Most plants make their own food in their leaves. To make food, they use light, air, water, and nutrients found in soil. If the soil does not contain enough nutrients, the plant cannot survive.

The Venus flytrap is a very interesting plant. It grows in soil that does not contain enough nutrients to help it survive. So how does a Venus flytrap get the nutrients it needs? It eats insects!

Be Careful—It Is a Trap!

The Venus flytrap has special leaves that are perfect for catching insects. Inside each leaf are trigger hairs. When an insect such as a fly lands inside a leaf, the insect touches the trigger hairs. The trigger hairs send a signal to the plant to quickly close the leaf trap.

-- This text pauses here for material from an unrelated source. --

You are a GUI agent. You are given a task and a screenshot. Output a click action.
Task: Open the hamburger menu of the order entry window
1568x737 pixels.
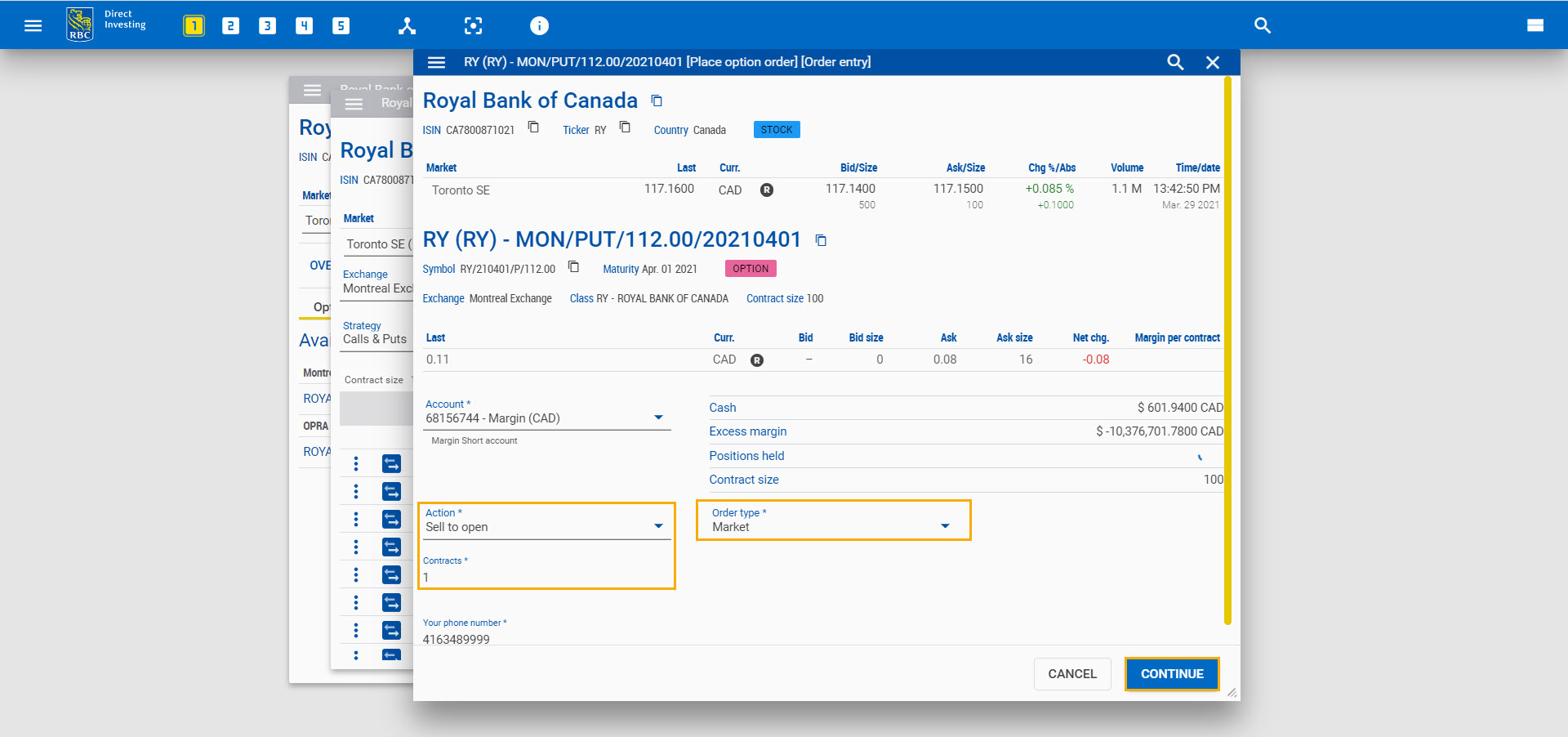pyautogui.click(x=437, y=62)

It takes a lot of energy for the Venus flytrap to close a leaf trap. The plant does not want to waste energy by trapping tiny insects. It wants a nice, big meal! The leaf traps will not close unless the insect is big enough to contain lots of nutrients.

When the leaf trap closes, it crushes the insect and kills it. The trap stays closed for one to two weeks while the plant absorbs the nutrients in the insect. Then the trap opens again, ready to catch another insect. Each leaf trap can only catch an insect three or four times. After that, the trap will no longer work.

After eating an insect, the Venus flytrap is not in a hurry for its next meal. The Venus flytrap can go without a meal for one to two months, but will eat about once a week if it can.